Sidang yang digelar di ruang Candra PN Surabaya, Selasa, 14 Oktober 2025, menghadirkan empat saksi dari pihak perusahaan. Jaksa Penuntut Umum (JPU) Siska Christina dari Kejaksaan Negeri Surabaya mendakwa Adelaeda melanggar Pasal 374 KUHP tentang penggelapan dalam jabatan.

Dalam persidangan, saksi Nurul Wahyuni, General Manager PT Planet Mainan Indonesia, mengungkapkan bahwa terdakwa memalsukan nota servis kendaraan dan tanda tangan pejabat perusahaan.
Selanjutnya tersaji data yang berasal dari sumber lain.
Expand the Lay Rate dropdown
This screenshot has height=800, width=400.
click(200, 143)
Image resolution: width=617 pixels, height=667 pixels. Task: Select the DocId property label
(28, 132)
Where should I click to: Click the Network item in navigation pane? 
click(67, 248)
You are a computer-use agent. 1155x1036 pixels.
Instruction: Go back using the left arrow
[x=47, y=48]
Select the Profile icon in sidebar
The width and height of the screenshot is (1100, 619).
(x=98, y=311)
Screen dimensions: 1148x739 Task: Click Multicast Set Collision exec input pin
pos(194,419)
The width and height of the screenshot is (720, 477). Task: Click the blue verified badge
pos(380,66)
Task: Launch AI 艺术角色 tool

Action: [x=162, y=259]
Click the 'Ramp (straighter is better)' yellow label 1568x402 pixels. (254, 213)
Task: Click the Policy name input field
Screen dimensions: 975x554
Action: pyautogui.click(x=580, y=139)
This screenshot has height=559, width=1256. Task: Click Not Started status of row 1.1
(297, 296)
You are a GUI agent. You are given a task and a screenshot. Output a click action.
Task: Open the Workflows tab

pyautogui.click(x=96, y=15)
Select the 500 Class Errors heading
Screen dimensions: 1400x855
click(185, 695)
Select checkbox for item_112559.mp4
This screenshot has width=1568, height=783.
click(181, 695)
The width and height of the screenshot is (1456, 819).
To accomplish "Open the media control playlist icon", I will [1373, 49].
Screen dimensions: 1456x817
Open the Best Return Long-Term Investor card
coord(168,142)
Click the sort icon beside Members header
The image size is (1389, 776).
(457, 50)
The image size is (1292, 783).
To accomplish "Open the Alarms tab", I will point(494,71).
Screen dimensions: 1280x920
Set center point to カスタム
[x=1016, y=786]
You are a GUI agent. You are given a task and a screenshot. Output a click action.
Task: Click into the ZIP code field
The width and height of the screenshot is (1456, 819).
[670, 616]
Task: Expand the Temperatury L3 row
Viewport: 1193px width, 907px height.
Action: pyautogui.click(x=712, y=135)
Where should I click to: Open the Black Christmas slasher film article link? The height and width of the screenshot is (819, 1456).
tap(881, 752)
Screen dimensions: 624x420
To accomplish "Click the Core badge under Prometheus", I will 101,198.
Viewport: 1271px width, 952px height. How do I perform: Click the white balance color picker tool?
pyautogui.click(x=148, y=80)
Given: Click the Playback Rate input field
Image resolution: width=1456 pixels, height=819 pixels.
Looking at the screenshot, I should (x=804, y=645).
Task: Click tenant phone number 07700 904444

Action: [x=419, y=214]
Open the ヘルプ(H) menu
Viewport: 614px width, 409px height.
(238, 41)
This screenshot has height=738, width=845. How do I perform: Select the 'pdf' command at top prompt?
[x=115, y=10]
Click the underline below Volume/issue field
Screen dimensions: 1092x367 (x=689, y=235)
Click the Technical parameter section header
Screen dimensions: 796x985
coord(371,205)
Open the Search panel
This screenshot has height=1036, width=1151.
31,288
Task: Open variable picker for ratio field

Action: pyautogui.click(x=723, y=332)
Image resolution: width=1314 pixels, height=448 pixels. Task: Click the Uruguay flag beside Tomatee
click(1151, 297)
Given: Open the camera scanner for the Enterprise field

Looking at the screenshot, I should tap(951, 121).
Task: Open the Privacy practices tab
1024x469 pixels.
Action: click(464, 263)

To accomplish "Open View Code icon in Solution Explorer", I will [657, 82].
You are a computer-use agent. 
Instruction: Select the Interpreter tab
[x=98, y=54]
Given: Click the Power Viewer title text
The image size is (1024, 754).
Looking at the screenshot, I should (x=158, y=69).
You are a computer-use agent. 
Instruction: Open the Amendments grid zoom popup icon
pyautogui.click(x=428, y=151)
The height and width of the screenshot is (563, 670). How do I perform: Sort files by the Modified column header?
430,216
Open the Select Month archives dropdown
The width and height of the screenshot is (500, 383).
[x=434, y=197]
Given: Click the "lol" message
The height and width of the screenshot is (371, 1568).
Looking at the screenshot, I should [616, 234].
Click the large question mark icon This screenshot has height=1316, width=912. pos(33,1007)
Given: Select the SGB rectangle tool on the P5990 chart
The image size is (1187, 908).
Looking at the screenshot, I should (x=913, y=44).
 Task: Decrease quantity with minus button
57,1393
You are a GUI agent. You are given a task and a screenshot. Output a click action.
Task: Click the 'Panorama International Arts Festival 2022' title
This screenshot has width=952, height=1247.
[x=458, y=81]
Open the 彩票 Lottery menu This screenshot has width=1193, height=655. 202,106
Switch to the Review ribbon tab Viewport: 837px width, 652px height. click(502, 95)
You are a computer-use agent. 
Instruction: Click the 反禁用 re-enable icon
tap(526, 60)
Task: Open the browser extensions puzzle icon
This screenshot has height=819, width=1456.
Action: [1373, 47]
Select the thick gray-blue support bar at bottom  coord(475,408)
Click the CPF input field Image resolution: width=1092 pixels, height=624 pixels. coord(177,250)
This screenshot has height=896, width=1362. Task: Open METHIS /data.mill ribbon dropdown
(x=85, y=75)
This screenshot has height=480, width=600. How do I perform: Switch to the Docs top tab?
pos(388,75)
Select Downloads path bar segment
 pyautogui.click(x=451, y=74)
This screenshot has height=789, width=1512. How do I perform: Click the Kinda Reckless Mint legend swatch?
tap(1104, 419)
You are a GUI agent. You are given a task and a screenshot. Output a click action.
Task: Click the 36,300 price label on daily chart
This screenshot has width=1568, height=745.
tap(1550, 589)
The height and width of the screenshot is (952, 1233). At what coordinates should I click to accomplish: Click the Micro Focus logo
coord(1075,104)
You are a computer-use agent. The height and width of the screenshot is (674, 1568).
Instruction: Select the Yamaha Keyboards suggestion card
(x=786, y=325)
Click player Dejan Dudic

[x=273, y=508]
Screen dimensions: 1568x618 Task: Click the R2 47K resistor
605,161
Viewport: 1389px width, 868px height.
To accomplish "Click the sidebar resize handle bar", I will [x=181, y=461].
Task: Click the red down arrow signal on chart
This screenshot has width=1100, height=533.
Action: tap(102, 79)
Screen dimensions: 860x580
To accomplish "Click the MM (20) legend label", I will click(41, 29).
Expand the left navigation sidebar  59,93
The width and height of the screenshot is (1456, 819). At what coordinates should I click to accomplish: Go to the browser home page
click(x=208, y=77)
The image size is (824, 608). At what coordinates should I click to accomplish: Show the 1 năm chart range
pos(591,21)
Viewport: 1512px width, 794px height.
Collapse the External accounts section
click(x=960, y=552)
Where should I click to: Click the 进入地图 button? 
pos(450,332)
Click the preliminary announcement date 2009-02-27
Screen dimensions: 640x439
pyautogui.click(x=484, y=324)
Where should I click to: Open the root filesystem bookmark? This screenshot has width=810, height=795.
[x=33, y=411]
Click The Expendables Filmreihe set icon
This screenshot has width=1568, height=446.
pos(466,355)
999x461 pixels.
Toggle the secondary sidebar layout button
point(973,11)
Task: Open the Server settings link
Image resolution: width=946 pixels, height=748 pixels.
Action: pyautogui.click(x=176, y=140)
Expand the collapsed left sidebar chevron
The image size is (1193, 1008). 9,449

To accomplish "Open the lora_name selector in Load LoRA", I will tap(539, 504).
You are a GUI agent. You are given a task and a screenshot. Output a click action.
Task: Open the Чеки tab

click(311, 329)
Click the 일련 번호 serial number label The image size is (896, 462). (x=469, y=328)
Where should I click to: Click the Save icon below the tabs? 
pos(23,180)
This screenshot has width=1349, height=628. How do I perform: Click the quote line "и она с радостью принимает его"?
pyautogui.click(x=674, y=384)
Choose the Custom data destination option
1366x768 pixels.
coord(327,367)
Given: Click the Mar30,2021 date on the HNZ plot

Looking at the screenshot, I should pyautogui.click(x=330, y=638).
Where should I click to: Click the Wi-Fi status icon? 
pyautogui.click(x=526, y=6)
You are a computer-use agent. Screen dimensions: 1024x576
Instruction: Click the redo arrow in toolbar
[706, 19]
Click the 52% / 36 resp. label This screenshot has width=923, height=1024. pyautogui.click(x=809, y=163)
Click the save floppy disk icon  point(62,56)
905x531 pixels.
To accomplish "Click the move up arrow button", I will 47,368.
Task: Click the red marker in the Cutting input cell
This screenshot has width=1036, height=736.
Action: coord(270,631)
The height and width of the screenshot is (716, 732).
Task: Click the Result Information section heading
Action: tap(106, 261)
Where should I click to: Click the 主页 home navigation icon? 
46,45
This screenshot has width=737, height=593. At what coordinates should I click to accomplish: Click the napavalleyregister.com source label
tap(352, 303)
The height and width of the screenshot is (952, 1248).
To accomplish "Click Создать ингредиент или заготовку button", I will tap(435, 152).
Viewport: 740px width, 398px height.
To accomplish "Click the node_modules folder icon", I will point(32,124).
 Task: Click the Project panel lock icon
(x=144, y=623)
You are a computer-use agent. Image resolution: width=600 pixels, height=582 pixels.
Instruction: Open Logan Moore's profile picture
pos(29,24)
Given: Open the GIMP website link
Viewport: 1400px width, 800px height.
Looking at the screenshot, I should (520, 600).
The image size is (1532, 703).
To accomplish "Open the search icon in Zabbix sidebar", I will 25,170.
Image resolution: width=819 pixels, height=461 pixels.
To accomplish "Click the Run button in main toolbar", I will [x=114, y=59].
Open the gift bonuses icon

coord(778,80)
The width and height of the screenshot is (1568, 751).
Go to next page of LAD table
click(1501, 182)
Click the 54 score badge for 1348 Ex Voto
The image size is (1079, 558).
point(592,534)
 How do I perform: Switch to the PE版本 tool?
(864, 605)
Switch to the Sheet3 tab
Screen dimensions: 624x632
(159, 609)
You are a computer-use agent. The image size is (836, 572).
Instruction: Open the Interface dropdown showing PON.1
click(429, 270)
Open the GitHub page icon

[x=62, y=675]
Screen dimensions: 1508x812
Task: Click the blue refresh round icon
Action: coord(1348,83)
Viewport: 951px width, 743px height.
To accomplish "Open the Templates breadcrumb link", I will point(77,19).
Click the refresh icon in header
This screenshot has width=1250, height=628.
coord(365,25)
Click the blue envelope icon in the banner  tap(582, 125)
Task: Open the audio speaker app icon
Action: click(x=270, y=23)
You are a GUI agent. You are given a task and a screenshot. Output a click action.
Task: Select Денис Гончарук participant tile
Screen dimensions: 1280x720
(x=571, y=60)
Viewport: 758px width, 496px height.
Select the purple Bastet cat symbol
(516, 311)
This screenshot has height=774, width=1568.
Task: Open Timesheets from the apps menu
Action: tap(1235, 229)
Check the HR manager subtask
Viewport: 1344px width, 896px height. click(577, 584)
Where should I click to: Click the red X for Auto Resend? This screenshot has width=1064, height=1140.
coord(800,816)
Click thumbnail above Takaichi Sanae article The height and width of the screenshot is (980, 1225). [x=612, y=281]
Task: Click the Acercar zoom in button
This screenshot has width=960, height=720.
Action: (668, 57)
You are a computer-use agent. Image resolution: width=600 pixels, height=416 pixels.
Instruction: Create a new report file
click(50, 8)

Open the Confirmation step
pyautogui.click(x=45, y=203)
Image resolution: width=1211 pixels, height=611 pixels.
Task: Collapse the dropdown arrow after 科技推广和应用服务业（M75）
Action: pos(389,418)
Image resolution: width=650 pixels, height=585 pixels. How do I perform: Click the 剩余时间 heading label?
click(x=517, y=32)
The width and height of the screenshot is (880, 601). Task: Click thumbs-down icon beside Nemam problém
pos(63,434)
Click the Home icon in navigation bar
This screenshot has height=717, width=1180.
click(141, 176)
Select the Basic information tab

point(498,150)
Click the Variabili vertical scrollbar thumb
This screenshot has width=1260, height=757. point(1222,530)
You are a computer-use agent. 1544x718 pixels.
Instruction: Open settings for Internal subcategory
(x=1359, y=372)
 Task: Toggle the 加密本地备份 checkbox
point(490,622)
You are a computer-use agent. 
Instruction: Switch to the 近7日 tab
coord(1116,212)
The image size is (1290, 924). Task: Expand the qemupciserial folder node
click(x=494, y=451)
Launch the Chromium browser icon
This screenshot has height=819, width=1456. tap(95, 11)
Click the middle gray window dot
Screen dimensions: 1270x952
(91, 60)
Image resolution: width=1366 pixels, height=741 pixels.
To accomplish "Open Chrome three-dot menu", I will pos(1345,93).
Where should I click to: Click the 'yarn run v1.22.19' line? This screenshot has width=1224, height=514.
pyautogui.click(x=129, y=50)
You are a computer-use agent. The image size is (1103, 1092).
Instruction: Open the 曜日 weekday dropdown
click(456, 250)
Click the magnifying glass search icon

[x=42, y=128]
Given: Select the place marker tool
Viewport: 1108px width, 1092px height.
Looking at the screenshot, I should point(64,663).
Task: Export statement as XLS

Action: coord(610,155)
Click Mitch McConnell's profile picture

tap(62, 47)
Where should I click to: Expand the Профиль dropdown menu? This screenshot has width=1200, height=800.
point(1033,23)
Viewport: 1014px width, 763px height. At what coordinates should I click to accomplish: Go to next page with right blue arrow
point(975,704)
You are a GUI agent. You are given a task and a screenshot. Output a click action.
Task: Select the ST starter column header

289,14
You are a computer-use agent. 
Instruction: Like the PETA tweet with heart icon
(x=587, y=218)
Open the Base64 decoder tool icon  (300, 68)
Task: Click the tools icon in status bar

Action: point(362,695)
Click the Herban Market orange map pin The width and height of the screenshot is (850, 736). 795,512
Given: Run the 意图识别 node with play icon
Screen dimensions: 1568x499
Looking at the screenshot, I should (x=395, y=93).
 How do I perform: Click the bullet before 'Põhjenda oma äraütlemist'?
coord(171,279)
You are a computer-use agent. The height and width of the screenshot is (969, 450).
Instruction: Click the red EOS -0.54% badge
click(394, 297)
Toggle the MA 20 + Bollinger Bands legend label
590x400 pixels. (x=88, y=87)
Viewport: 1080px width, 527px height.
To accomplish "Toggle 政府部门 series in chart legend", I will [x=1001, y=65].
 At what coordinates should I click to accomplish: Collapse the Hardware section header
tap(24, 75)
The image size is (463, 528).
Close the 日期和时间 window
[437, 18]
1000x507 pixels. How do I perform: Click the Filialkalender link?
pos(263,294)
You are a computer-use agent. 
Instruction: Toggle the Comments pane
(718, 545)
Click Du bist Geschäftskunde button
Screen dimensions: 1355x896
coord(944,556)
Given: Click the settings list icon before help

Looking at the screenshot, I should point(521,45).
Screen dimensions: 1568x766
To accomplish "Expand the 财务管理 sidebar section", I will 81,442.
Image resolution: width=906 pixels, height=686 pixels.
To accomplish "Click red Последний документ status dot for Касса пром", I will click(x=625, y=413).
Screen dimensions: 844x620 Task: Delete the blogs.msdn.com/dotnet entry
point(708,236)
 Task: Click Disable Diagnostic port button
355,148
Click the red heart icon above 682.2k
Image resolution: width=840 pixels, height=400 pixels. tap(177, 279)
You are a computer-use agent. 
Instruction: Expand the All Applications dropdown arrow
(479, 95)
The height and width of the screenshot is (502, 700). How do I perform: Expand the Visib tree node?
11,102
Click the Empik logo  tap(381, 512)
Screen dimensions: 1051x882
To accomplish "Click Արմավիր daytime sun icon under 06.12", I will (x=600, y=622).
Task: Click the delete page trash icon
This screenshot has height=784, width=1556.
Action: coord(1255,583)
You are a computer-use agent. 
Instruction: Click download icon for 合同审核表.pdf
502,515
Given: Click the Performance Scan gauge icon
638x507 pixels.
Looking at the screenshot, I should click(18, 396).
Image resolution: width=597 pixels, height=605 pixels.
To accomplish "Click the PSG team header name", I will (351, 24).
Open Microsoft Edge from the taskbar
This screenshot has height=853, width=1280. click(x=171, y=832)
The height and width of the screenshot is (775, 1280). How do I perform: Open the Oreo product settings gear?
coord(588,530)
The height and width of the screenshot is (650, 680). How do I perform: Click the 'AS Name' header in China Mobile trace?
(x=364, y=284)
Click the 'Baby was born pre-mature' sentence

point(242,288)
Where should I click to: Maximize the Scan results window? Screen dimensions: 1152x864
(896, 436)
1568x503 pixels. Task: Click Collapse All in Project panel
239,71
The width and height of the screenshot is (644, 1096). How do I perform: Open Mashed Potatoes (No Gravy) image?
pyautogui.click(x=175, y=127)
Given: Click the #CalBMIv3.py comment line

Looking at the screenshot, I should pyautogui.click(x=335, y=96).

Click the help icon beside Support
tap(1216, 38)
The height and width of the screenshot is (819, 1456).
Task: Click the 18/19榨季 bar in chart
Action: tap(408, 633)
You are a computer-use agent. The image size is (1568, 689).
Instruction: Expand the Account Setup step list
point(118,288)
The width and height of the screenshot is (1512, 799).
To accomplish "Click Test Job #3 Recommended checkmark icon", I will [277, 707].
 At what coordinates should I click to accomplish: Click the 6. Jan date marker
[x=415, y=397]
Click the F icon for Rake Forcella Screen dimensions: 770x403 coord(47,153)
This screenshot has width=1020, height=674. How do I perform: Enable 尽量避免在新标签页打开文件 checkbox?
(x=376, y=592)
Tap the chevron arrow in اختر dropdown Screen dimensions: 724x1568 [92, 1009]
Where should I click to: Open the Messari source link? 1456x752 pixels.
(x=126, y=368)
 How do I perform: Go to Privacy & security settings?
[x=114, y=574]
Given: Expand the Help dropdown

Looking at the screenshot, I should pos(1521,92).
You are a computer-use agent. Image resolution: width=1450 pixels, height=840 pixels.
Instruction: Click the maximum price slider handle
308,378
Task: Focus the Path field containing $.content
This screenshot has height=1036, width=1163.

"Terdakwa mengajukan kasbon ke bagian keuangan dengan alasan perawatan kendaraan, tapi ternyata banyak nota servis palsu. Beberapa bahkan memakai tanda tangan saya dan pimpinan perusahaan yang di-scan dan dicrop,” ujar Nurul di hadapan majelis hakim.

Ia menambahkan, aksi itu berlangsung sejak Agustus 2018 hingga April 2019, dengan total nilai pengajuan kasbon mencapai Rp699 juta. “Waktu tutup buku Juli 2019 baru ketahuan, karena nilainya besar sekali. Terdakwa sempat mengembalikan Rp90 juta, tapi sisanya tidak,” katanya.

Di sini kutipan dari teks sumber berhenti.